Live Cell Imaging of Drosophila Gonads (Update 3)

The end of the summer session is fast approaching and so much has happened since my last post.

First of all, I was finally able to image some differentiating gonads! I found that adding 450 microliters of freshly aliquoted Atlanta Biological’s heat inactive fetal bovine serum (FBS) to my live cell imaging culture media supports cell differentiation. However, I didn’t see much growth of the gonad itself so I am still playing around with the exact formula for the culture media. I recently tried out using Shield and Sang’s M3 medium to isolate gonads and in my culture media in addition to the new FBS. Unfortunately, although there was differentiation of gonads in this culture media, the gonads died about 6 hours into imaging. I do believe the medium we had been using, Schneider’s Insect media, is optimal for the differentiation of drosophila embryonic gonads ex vivo. In the future, I plan on doing a titration experiment to find what concentration of FBS is optimal for differentiation and growth in culture media.

I was also able to track divisions over time and cell movement over time using the program, Fiji, for several of the gonads I imaged that differentiated. Below are some images analyzed using the program:

Tracking Hub Cell (t=0)
Tracking a Hub Cell (t=0)

Tracking Hub Cell (t=4.5)
Tracking a Hub Cell (t=4.5)

Figure G (t=7.5)
Germ Cell (t=7.5)

Figure G (t=8.25)
Germ Cell Division (t=8.25)

I also made some interesting discoveries regarding in vivo imaging of gonads using phytagel. I found it is possible to image developing drosophila embryos over a period of at least 8 hours using the laser scanning confocal microscope. However, I found that this dries out the phytagel, causing significant drift in the sample through the x, y, and z planes. To resolve this problem, I covered the phytagel in a coat of halocarbon oil. This did in fact significantly reduce drying out of the gel and drift. Next, I want to try zooming in more on the gonads within the embryos since drift has been reduced significantly.


  1. aealindsay96 says:

    This all sounds very exciting, Anna! Did the gonads die because of the combined M3 medium and the FBS, and if so, do you know why? Why is it that the scanning confocal microscope dries out the phytagel? Also, one more question, sorry! I’m sure you’ve probably mentioned this in an earlier blog post, but why this research on drosophila gonad development? Is there a way it this research can be applied to human stem cell development?

  2. anwesterhaus says:

    Sorry to take so long to reply! To answer your questions, it is possible that M3 media combined with the FBS caused the gonads to die. We know that the gonads cannot survive in this media as well as in media containing Schneider’s Insect Medium.

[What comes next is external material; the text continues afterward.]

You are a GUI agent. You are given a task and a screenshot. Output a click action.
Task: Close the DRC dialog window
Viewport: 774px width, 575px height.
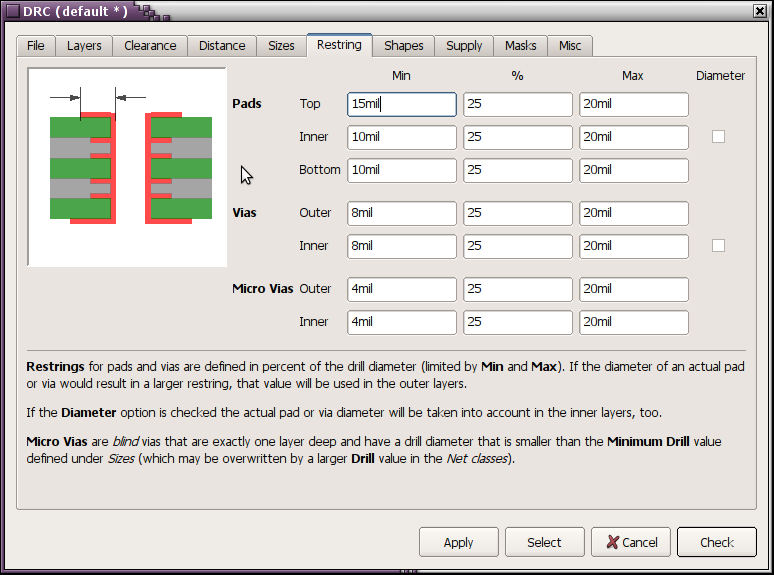pyautogui.click(x=761, y=11)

These two media contain different amino acids and inorganic salts. M3 media has more amino acids and fewer inorganic salts than Schneider’s Insect Medium. M3 media may be missing an inorganic salt important for gonad development. The reduced gonad viability is unlikely caused by the FBS since the same type of FBS used with the M3 media was used in successful trials.

    The laser scanning confocal dries out the phytagel because the lasers used to scan the gel quickens the evaporation of the water in the gel. This causes the gel to shrink. Increased humidity counters this process.

    For your final question, the purpose of my research is to determine how different cells, both somatic and stem cells, move and divide within the germline stem cell niche. This work is done in drosophila since the germ-line stem cell niche is highly conserved among invertebrates and vertebrates. That means that the work done in fruit flies is relevant to humans and can help inform studies in human stem cell therapies and cancer research, and infertility research. Fruit flies have a fully sequenced genome and are easy to work with making them an ideal model system to use in stem cell niche research.